Surtout il faudra compter avec l’éternel problème de l’euro, cette monnaie dont on commence à avouer - avec 20 années de retard - qu’elle est « incomplète » …et probablement frappée d’incomplétude irrémissible, ce qui n’est pas encore clairement assumé.

On sait que la suppression des taux de change est la condition fondamentale de l’existence d’une monnaie unique entre nations différentes. A l’intérieur d’une nation, les déséquilibres régionaux ne posent guère de problème et des transferts existent - politiquement, ils sont parfaitement acceptés à l’intérieur d’un espace national -  entre régions excédentaires et régions déficitaires. La région déficitaire ne dévalue pas une monnaie nationale pour restaurer l’équilibre, mais bénéficie de la solidarité des régions riches de la même nation. Tel n’est pas le cas entre nations différentes où aucun espace de solidarité politiquement acceptable n’existe. Concrètement le bon fonctionnement de l’euro supposerait des transferts entre nation... des transferts qui seraient vécus comme illégitimes et scandaleux. Il n’existe pas d’espace de solidarité entre l’Allemagne et la Grèce. D’où les dysfonctionnements colossaux au sein de l'eurozone. En cas de Brexit, les schémas d’intégration renforcée prennent-ils en compte cet élément d’hétérogénéité qui rend irréaliste tout union de transferts ? Clairement, le réponse est non.

Tous les projets de renforcement de l'UE actuellement sur la table - près d’une dizaine - butent sur la question des transferts financiers. Certains militent pour un pouvoir revivifié, matérialisé par un authentique Parlement de la zone euro. D'autres plaident pour un gouvernement économique avec un budget important, une convergence fiscale et sociale, parfois même avec une assurance chômage centralisée, des dépenses d’infrastructures appuyées un véritable budget de la zone euro. Mais quelle que soit la solution retenue, il est évident que les dépenses correspondantes seraient de fait payés par les Allemands. Dès lors, on peut supposer que jamais l’Allemagne n’acceptera un Parlement authentique, capable de voter des recettes et des dépenses, un Parlement au sein duquel pour des raisons de simple arithmétique démographique, elle serait minoritaire.

***

On peut raisonnablement penser que s'il a lieu, le Brexit accélérera la mise à nu de l’existence d’un nœud gordien. La Grande-Bretagne sortie de l'UE, il ne demeure que deux pays importants : l’Allemagne et la France, de quoi imaginer l’instauration d’un rapport de forces nouveau. Mais alors soit l'Allemagne, aiguillonnée par la France, accepte la mise en place de règles nouvelles inculant des transferts massifs, soit la zone euro disparaît.
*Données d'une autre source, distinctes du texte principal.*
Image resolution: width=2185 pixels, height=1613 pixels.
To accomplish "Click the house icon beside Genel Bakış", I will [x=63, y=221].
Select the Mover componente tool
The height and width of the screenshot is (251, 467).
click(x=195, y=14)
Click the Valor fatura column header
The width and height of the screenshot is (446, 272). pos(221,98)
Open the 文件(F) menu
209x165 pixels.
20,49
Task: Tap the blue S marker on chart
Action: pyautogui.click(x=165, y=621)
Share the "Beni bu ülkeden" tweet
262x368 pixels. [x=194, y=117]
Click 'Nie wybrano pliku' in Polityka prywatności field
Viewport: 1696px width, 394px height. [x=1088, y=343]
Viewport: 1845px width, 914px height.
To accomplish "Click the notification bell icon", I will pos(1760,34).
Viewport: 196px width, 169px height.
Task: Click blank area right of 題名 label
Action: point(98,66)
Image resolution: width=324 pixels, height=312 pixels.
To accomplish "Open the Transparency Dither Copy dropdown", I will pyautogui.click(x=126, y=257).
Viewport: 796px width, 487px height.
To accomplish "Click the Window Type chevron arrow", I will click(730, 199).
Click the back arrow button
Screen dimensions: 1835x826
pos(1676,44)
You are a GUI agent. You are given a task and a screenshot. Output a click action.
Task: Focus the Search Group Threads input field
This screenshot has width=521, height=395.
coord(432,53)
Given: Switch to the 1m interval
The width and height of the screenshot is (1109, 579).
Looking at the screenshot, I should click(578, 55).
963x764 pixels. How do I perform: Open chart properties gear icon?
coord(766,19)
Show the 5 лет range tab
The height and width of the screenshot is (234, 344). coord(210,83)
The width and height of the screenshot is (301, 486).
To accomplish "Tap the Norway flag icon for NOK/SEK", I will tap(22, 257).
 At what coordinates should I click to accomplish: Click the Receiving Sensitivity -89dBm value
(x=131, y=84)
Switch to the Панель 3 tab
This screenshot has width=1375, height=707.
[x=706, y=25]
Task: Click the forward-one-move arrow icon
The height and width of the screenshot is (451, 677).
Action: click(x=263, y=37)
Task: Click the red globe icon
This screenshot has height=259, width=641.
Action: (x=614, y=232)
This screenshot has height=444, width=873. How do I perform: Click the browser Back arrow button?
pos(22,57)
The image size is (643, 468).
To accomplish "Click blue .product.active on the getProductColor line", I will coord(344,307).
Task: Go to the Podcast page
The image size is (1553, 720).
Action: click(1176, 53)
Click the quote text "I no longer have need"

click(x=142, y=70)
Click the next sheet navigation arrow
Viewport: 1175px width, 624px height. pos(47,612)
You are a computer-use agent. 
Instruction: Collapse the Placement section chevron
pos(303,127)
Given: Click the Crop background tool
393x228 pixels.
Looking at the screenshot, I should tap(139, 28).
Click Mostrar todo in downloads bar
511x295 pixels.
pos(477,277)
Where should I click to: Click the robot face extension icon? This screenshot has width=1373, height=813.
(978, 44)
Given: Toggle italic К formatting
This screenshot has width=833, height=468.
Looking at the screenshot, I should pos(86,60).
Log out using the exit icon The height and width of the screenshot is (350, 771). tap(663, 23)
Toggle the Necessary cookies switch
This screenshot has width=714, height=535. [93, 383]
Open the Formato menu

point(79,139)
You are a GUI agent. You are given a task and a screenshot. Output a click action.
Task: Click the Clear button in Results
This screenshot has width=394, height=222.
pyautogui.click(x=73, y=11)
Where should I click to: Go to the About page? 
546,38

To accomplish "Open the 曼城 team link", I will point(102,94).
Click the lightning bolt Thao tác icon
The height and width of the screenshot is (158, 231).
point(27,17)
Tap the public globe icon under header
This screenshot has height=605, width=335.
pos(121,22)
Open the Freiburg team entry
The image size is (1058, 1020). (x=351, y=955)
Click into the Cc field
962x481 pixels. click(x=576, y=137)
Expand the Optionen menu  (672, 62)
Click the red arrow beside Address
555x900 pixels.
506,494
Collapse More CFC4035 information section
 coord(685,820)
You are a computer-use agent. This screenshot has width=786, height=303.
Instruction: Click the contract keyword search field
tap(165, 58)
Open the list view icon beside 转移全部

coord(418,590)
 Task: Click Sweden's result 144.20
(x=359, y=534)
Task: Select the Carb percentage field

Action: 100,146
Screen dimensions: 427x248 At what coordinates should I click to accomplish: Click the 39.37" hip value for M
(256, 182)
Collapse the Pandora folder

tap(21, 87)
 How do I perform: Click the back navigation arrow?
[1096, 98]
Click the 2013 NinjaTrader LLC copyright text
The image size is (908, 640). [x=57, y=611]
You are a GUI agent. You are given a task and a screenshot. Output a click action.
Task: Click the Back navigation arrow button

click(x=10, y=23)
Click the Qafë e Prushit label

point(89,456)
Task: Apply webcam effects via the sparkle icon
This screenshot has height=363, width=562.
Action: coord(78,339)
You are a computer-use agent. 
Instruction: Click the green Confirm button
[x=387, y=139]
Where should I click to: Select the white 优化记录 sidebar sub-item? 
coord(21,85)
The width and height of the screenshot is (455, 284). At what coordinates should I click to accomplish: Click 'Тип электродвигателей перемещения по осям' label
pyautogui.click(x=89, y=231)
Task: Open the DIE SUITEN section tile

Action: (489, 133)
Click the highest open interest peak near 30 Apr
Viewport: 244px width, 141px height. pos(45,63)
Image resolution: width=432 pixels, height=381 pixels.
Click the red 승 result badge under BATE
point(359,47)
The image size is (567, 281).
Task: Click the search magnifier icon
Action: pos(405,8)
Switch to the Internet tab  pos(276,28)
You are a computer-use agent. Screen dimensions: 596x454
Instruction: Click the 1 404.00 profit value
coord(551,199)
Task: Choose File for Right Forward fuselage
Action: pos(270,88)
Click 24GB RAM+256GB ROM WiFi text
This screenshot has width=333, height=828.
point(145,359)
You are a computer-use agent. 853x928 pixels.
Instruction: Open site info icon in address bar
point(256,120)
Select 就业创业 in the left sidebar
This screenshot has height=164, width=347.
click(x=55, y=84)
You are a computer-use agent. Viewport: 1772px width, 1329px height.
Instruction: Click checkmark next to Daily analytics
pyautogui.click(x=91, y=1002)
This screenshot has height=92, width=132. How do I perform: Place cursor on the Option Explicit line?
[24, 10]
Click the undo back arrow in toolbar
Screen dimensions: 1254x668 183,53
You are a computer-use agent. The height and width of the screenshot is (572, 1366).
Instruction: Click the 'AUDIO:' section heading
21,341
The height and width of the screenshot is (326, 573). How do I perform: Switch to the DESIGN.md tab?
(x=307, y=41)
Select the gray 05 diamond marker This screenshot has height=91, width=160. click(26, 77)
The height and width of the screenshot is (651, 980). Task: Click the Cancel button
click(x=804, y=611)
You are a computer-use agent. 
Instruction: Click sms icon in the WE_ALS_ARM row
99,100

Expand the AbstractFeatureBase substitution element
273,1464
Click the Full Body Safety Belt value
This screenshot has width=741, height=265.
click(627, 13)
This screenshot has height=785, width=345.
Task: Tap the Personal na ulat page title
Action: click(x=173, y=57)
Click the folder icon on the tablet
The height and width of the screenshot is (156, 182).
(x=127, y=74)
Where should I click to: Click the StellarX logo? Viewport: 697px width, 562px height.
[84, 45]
Quoiqu'il en soit, la simple tenue du référendum britannique éloigne un tabou. Elle permet de poser des questions jusqu’ici interdites. Elle fera naître des questions chez les peuples, et peut-être un désir accru de liberté. Ce désir, les appareils politico-administratifs nationaux et communautaires tenteront de le contenir en démasquant encore un peu plus, à leur corps défendant, le nœud gordien de l’euro.

Ce qui contribuera à accélérer la décomposition de l’UE telle qu’historiquement constituée....


[1] Et cette bienveillance demeurera en dépit de la colère et des rodomontades de certains comme celle par exemple de l’eurodéputée Sylvie Goulard. Celle-ci vient d’écrire une charge contre le Premier ministre Britannique, Goodbye Europe (Flammarion), dont voici un court extrait qui donne le ton : « Un premier ministre britannique récalcitrant en difficulté avec son propre camp, dicte ses conditions et voilà que 27 dirigeants et toutes les institutions européennes cautionnent un discours de dénigrement et cèdent au chantage. C’est extravagant ».

[2] Il faut en effet bien voir que ce serait historiquement le premier référendum sur l’Europe organisé dans un grand pays, qui serait suivi de conséquences réelles. D’autres référendums ont eu lieu, notamment celui du 29 mai 2005 en France, mais ils ont toujours terminé leur parcours dans les oubliettes. Ce ne serait pas le cas d’un Brexit.